I don’t really know. I know I feel like crap. I know I should do this and that to save our relationship yet I don’t know if I should .
Went to his sister’s last night coming home feeling worse .
His niece told me they are all worried about us . About how lately I’m too skinny and how I always look so sad.
I told her I’m not too skinny. I need to get my legs fixed. That’s why trying to lose weight.
As for us told her we are all right if only there’s no interference from VN.
Funny that. Yes VN so far away and causing so much grief .
Her advice to me is to follow him home this November. Go to all of his outings with his friends . Her view is that it’s not tagging along . It’s more to show the girls back there that we are a couple, a team.
She said girls over there have no morals. They latch on to guys like leeches. They try to find phone numbers even if the guys themselves don’t give out. Then they keep on ringing to talk creating problems within the marriage. Then more talking to comfort the guy and before you know it the marriage is over.
The thing is if the girls have no morals me going back with him would not make a diff?
She said I don’t understand the VN culture over there . She said you’re like an Aussie you don’t know how bad it is.
The reality of it is I do know. I’m just tired of it all. I know marriage is hard work. I know I can’t be complacent. Yet there’s this part in me that cry out do I really want to fight for this marriage ?
A marriage that has been so very hard from the beginning ? A marriage that has been through so much that I’m surprised it’s still standing ? Is it strong enough to withstand the next bit of assault?
Have I got what it takes to go into battles again? This time it’s a biggie.
It’s near April now . November is only a few months away.
I don’t want to go to VN. VN my birthplace and somewhere I do not wish to go back in this life time. I have been back once and that’s enough. Never again.
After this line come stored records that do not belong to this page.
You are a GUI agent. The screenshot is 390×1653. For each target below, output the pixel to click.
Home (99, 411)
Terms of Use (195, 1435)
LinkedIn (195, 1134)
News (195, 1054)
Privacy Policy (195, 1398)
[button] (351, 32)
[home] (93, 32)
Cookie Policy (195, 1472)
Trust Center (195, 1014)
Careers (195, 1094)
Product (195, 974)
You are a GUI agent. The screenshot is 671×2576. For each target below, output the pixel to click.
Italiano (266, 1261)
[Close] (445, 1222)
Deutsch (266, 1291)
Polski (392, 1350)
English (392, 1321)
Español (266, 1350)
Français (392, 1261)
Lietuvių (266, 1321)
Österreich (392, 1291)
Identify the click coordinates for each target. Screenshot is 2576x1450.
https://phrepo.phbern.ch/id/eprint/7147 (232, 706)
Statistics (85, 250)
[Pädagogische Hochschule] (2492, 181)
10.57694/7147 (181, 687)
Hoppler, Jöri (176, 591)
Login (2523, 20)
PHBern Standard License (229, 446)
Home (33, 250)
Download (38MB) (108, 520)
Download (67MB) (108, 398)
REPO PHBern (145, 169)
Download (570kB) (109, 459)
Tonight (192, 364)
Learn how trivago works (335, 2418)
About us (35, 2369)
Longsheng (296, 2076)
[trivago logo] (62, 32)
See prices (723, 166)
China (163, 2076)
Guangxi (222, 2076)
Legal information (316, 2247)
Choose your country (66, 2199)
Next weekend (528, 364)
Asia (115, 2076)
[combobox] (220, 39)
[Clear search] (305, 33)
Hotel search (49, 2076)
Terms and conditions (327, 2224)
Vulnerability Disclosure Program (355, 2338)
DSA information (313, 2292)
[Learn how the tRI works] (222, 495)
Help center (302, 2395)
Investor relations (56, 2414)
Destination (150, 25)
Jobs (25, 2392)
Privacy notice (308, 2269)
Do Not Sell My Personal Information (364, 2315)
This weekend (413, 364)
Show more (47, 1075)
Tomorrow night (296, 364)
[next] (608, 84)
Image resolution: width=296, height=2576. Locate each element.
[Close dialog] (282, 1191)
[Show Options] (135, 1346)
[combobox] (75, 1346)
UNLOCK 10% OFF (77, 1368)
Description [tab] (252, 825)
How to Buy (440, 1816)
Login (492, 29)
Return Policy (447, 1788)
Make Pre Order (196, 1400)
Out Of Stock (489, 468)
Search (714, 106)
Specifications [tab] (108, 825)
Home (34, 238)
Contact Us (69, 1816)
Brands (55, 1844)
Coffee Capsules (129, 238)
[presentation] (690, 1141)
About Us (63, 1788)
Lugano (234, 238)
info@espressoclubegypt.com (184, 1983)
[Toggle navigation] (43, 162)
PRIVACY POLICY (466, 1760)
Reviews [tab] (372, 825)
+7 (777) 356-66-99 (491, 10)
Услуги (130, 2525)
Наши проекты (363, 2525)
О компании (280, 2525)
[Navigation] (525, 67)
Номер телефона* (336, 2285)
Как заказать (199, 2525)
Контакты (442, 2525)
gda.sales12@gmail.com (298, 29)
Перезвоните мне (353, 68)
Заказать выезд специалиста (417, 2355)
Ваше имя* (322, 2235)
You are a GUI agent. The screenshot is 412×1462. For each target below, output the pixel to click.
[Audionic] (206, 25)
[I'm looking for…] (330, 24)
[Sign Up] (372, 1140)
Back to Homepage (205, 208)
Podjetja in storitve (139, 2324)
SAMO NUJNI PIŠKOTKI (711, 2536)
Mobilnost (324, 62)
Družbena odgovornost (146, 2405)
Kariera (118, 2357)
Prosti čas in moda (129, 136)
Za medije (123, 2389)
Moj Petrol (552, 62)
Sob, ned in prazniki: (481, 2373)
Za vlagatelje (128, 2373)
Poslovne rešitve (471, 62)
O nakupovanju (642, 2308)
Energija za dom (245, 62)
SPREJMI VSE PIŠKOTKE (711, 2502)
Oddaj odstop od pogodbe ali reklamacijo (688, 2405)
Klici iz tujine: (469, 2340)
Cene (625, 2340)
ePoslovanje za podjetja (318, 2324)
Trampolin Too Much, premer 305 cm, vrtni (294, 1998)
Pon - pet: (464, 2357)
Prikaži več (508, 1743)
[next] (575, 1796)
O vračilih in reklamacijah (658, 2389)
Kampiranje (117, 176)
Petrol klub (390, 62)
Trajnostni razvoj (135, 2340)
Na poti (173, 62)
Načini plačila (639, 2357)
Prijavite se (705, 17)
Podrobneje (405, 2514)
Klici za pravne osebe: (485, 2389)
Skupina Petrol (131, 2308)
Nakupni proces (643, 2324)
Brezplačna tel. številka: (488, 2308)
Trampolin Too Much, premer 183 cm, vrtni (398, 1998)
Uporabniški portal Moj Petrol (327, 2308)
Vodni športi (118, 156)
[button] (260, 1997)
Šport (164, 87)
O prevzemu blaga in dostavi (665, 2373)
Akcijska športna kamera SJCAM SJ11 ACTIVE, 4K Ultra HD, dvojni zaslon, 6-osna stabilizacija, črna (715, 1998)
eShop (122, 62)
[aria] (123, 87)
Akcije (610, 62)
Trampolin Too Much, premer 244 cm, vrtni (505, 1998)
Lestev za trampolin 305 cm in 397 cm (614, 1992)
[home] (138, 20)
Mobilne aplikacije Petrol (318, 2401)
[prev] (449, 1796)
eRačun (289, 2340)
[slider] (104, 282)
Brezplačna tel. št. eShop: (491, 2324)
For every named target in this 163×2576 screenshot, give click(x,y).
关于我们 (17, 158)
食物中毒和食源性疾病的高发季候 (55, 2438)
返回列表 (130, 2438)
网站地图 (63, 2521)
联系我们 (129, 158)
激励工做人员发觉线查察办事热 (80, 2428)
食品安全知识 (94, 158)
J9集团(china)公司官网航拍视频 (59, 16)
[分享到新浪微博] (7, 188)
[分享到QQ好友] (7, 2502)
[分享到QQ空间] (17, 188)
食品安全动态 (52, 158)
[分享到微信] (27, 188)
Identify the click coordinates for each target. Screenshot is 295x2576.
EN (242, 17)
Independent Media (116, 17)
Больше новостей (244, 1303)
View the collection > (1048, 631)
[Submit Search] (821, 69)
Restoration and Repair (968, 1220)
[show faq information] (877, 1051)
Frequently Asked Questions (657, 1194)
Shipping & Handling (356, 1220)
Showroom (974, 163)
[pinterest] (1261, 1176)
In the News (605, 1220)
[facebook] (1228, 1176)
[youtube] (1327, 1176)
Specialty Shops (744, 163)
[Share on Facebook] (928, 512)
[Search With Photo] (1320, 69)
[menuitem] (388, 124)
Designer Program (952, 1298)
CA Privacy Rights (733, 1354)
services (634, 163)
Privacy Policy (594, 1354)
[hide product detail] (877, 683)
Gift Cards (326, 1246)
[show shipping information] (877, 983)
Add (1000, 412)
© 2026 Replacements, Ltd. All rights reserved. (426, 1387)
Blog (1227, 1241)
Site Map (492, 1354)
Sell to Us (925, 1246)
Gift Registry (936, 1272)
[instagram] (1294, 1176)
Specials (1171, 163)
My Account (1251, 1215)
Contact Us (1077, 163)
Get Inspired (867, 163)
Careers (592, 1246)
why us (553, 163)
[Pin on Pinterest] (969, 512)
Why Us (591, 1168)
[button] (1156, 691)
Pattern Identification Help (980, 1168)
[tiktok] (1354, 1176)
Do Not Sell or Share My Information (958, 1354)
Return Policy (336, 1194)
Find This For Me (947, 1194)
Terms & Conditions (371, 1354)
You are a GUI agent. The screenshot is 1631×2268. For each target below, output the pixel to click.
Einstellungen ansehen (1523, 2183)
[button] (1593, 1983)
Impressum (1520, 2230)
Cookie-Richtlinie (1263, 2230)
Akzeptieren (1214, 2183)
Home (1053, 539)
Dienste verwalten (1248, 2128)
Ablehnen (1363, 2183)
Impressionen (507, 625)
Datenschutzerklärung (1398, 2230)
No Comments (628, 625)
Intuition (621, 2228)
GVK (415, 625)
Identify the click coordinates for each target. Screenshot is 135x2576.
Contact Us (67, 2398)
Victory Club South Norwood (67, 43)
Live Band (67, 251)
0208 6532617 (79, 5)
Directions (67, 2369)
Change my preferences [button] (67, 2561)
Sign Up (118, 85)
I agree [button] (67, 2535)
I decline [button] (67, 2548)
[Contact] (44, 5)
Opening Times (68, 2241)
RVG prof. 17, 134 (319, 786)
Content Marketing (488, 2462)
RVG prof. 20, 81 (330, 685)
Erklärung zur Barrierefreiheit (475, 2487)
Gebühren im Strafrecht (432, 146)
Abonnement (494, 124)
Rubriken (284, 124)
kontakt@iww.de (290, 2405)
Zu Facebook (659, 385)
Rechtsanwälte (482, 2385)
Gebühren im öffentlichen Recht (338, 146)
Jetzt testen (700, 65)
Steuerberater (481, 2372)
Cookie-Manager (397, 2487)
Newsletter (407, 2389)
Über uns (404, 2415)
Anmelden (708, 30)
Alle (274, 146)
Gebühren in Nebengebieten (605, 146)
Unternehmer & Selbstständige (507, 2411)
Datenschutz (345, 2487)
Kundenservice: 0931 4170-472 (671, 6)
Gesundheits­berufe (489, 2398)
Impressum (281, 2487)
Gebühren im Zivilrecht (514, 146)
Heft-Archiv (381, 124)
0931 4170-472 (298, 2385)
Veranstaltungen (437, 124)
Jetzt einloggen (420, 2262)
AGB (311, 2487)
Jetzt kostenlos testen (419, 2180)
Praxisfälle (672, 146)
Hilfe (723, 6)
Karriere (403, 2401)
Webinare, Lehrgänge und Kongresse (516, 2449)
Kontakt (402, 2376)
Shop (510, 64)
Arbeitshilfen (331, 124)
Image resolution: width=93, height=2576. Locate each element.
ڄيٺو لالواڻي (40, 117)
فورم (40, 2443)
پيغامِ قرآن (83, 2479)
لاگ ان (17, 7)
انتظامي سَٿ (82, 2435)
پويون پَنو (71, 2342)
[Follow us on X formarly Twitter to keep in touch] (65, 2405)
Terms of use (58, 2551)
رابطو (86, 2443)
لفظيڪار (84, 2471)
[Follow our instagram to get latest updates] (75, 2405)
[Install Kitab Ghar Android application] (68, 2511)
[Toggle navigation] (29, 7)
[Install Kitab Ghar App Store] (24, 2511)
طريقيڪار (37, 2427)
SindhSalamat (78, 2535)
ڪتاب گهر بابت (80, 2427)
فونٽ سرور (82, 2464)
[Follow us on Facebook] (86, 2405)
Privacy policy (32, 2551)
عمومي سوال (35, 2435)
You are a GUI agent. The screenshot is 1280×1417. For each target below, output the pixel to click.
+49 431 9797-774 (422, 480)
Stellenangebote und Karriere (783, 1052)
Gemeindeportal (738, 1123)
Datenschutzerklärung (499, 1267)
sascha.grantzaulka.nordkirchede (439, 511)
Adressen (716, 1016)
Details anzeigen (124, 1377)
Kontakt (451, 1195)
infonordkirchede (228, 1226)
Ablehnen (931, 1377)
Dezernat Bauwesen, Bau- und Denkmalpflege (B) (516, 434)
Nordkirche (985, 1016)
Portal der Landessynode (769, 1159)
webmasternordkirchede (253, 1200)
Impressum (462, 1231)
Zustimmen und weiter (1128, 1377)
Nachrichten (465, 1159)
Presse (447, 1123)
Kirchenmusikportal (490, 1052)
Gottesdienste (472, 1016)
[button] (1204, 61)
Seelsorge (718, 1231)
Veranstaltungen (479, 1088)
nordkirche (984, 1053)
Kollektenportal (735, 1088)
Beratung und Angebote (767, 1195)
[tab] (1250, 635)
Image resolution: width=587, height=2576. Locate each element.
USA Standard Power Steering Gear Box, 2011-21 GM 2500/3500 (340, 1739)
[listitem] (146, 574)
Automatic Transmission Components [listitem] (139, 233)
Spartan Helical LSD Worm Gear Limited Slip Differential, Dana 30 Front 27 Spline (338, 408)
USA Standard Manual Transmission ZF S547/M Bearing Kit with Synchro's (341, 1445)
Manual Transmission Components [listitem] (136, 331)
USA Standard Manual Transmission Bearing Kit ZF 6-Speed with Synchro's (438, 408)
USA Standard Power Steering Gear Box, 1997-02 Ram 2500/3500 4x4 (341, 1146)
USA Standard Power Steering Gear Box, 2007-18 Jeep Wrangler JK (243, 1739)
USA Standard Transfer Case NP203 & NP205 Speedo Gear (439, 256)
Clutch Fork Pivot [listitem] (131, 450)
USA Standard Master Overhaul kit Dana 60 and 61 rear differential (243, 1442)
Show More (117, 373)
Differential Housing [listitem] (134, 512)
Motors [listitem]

I can’t deal with the chaos, the heat, the crowds . I don’t want to associate with his friends . The filthy rich that spends their money like there’s no tomorrow.
I can’t sit back and watch whilst I know the majority of the people in VN are starving .
I don’t accept spending hundreds and hundreds of US dollars on a night out when the average income is like $5 a day . We don’t even spend that much over here on a night out.
I’ve often asked myself am I too unbending ? I don’t know . May be I am?
At this stage in life there are things that I am willing to accept and things I won’t . This is one of those.
I believe being rich gives you the tools to help people . To give back to society . Our US visitors are those that I would rather befriended with.
They are filthy rich yet every Thanksgiving they used to open their doors to the homeless. They’d popped a few turkeys in their commercial ovens and made a banquet for them .
I abhorred the filthy rich that only thinks about themselves. Spends money on material goods and when they can’t buy no more then it’s party til you drop.
It’s not my crowd and it will never be my crowd.
I can’t be with them and hold on to my ideals. My utter disgust would just show on my face.